**Stored data**

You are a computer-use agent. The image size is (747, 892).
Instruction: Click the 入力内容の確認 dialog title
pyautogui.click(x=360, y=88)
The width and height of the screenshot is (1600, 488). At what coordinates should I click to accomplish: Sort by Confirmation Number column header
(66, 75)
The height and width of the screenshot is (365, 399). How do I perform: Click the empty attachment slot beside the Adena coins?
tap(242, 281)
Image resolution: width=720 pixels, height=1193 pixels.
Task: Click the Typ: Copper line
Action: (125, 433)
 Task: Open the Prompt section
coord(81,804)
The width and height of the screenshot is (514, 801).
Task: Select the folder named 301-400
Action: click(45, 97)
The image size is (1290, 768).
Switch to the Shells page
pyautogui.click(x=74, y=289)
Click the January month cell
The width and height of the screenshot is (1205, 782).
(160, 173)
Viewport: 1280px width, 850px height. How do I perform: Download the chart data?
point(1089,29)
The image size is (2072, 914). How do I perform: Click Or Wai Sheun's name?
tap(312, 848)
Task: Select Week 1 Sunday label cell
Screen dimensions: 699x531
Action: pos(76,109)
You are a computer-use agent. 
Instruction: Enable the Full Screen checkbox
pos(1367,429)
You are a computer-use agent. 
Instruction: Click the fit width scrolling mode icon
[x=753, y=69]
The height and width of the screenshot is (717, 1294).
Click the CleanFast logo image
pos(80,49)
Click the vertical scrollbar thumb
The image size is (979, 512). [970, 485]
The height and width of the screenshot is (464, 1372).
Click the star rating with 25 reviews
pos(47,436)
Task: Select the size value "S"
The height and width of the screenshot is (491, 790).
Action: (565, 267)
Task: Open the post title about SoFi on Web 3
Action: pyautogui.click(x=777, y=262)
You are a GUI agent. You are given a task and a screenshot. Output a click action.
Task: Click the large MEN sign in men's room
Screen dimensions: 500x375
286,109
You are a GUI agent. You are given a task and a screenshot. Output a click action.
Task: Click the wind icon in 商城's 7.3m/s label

**ASSIGNED TASK**
Print only these lines, exactly: the one containing "Task: Select the size" and all after it to the end of the entries.

**ANSWER TO THIS EXERCISE**
Task: Select the size value "S"
The height and width of the screenshot is (491, 790).
Action: (565, 267)
Task: Open the post title about SoFi on Web 3
Action: pyautogui.click(x=777, y=262)
You are a GUI agent. You are given a task and a screenshot. Output a click action.
Task: Click the large MEN sign in men's room
Screen dimensions: 500x375
286,109
You are a GUI agent. You are given a task and a screenshot. Output a click action.
Task: Click the wind icon in 商城's 7.3m/s label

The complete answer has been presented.